En “Regreso a casa”, el discurso que Salvador Elizondo escribió con motivo de su ingreso a la Academia Mexicana de la Lengua en 1980, reelabora la parábola del hijo pródigo que vuelve a casa bajo la forma de su primer libro de poemas, que se tiró en una primera edición de 200 ejemplares que el propio autor fue recuperando en librerías de viejo para irlos acumulando en el desván de su casa. (Uno de esos ejemplares, debo decirlo, no regresó a su lugar de origen y aún permanece en uno de los libreros de mi departamento, donde lo conservo con la dedicatoria original que el autor rubricó bajo los nombres de Ana Rosa Matute y Héctor González Rojo, padres de Ana Rosa González Matute.) En ese texto, que en realidad es un ensayo, que en realidad es un pequeño cuento autobiográfico, Elizondo habla de ese deseo permanente en él de regresar a la casa de sus padres, en la calle de Tata Vasco, en Coyoacán, a donde en efecto regresó después de un largo periplo por Europa y una prolongada estancia en un departamento de la Avenida México de la colonia Condesa. En ese mismo sentido, creo que yo me encuentro en ese trance de volver a casa, a un reencuentro con mi padre y mis abuelos muertos hace muchos años, pero con quienes tengo varias cuentas pendientes bajo la forma de una y mil conversaciones que no pudieron llevarse a cabo en vida de ellos, por unas razones o por otras. Lo que ahora estoy escribiendo tiene ese afán de recuperarlos, tras la huella de una ciudad que se levanta a partir de una migración y se destruye por motivos que tienen que ver con el destino antes que con el descuido o el desdén de sus habitantes. El libro, que cuenta fundamentalmente una “historia”, lleva por título Ensayo sobre la devastación de las ciudades, y esa es la trama que estoy tejiendo y destejiendo ahora.

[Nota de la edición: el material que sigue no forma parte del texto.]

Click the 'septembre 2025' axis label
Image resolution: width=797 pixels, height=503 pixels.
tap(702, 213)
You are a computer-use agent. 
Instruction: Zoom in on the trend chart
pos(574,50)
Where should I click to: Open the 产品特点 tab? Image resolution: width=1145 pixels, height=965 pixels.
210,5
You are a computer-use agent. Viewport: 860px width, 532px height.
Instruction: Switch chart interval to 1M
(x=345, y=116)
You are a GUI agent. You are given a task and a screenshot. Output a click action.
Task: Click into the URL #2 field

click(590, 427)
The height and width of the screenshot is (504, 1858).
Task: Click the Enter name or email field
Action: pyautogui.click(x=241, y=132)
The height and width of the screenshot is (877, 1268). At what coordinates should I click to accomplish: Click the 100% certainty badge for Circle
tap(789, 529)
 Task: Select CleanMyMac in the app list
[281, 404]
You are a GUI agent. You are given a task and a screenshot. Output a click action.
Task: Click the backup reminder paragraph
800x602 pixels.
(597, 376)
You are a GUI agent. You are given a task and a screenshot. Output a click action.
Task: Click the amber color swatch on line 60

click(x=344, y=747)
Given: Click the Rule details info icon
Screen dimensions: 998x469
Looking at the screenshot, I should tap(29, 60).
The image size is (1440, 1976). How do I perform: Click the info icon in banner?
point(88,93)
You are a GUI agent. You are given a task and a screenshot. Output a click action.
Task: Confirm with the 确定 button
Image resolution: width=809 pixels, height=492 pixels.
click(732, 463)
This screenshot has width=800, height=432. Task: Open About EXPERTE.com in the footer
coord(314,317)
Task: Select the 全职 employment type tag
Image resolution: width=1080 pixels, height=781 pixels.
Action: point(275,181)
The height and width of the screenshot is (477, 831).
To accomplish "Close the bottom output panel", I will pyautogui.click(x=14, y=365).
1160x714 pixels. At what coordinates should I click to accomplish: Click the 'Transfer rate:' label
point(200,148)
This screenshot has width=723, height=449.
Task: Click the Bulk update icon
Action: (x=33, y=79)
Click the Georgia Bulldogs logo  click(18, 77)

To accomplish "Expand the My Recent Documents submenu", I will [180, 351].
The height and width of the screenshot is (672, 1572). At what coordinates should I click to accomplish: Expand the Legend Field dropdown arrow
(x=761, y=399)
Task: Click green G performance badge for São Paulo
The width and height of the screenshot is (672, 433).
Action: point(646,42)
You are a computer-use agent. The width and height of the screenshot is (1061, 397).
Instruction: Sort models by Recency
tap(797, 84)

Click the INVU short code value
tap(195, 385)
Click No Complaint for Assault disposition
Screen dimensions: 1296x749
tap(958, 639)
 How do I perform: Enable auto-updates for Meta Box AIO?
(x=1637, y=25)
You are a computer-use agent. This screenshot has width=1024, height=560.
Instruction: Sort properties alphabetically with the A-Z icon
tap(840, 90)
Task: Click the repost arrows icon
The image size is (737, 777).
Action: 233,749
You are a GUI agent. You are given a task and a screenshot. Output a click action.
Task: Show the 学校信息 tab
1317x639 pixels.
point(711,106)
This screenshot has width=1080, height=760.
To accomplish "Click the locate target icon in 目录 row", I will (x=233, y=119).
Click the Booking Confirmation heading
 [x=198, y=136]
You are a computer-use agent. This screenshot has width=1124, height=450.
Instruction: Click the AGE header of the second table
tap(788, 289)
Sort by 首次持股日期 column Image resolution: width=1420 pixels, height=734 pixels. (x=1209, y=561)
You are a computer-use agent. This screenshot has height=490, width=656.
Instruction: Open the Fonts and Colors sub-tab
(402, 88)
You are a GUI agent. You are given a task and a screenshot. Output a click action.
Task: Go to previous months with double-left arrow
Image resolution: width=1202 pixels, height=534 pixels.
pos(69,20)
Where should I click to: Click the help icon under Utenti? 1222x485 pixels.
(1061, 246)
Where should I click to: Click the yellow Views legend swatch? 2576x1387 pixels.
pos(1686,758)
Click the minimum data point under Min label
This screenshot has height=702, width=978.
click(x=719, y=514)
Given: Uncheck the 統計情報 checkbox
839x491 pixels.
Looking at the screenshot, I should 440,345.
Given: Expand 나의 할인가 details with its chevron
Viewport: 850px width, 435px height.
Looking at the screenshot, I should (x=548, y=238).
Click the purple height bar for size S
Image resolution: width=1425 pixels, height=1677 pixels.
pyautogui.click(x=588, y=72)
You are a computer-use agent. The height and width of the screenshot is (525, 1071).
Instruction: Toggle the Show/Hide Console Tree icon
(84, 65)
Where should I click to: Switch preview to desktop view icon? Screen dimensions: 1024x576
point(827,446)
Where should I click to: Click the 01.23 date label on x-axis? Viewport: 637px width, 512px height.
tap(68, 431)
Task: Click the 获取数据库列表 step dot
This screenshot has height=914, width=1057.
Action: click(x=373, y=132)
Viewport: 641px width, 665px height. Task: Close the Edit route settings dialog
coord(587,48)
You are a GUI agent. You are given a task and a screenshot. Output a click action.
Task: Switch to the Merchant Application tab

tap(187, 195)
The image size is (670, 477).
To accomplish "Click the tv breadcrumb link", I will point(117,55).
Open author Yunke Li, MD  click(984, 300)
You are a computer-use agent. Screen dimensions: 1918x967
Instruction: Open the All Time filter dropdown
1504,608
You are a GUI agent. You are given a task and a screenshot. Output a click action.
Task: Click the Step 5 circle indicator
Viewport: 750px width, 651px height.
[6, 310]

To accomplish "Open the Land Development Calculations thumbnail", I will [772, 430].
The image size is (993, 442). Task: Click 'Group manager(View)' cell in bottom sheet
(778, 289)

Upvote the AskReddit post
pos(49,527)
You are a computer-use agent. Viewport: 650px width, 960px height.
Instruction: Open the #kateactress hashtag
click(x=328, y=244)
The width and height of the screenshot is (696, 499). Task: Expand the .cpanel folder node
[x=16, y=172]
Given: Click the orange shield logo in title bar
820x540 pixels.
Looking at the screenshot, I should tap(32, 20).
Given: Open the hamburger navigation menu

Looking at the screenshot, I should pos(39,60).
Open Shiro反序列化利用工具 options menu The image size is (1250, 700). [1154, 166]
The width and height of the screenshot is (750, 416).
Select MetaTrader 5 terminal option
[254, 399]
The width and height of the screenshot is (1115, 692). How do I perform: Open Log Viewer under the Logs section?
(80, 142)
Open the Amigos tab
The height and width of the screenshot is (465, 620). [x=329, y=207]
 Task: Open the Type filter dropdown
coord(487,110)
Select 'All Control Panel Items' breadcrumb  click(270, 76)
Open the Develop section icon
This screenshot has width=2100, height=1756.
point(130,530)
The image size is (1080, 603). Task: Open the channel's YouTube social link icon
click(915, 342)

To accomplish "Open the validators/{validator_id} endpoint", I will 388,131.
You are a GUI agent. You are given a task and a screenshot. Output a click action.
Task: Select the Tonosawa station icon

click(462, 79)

[1] Originalmente, en su condición de “manuscrito”, mi libro llevaba por título “Cabeza de hombre con barba”, que es el nombre del “autorretrato” más famoso de Leonardo, el que se conserva en la Biblioteca Real de Turín y donde se aprecia, efectivamente, a un hombre anciano, de cabello ralo, cejas espesas y barba luenga; pero Ricardo Cayuela, dándose cuenta de que ese título no iba a funcionar, me sugirió cambiarlo por el que lleva ahora.
[2] Este libro existe, por más que pueda parecer un invento. Se trata de Las esferas de la paciencia de Hugo Diego Blanco (Vuelta, 1992).
[3] Me refiero, desde luego, al libro más reciente de Jaime, Frida en París, 1939 (Turner, 2021), que más que un libro de historia de arte puede leerse como una “novela documentada” donde, a nivel interno, lo que se busca es esta forma de equilibrio, en la prosa, entre lo pulcro y lo desaseado de la “lengua vulgar”.